> [Directions for this task]: Recast the stretch of the listing from the line containing "You are a GUI" through the line containing "Task: Click the Paste clipboard icon" as a Markdown table with the columns Row and Line, omitting blank lines.

> [Data for the task]:
────

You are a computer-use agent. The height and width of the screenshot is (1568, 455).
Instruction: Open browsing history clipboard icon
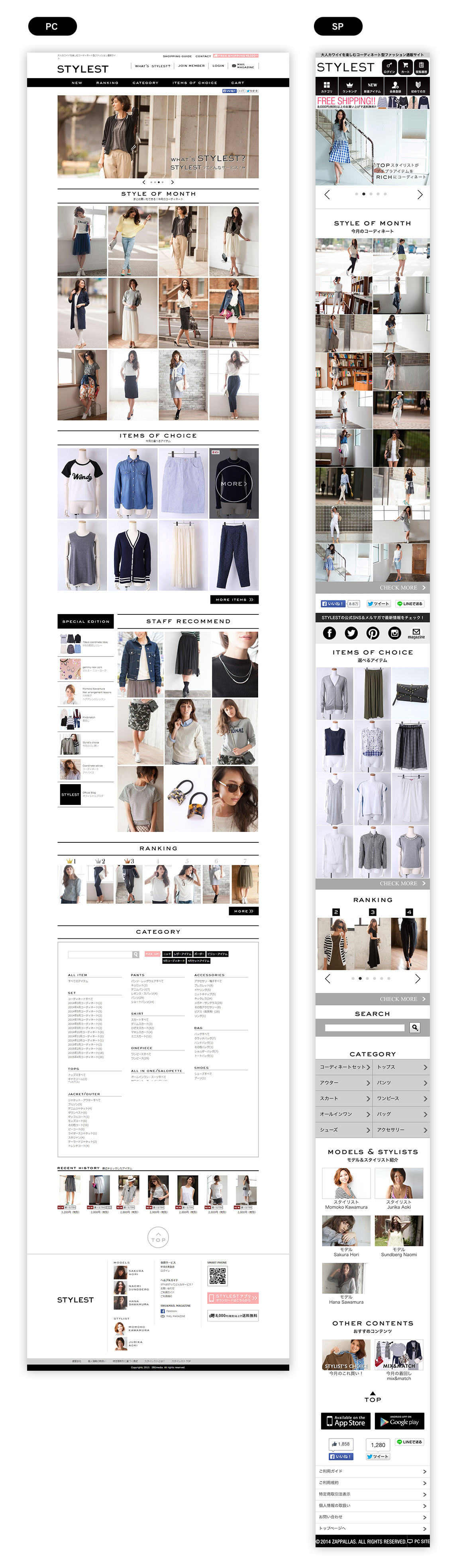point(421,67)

────

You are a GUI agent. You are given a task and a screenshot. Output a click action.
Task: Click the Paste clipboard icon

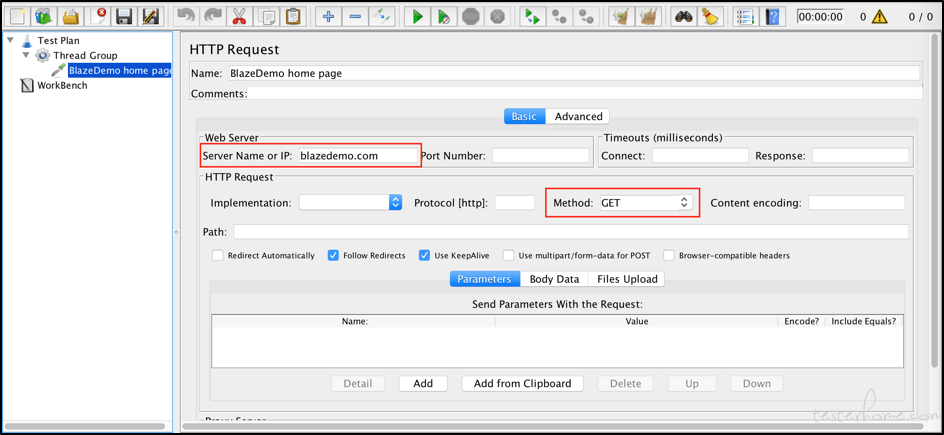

────

> [Answer in full]:
| Row | Line |
|---|---|
| 1 | You are a GUI agent. You are given a task and a screenshot. Output a click action. |
| 2 | Task: Click the Paste clipboard icon |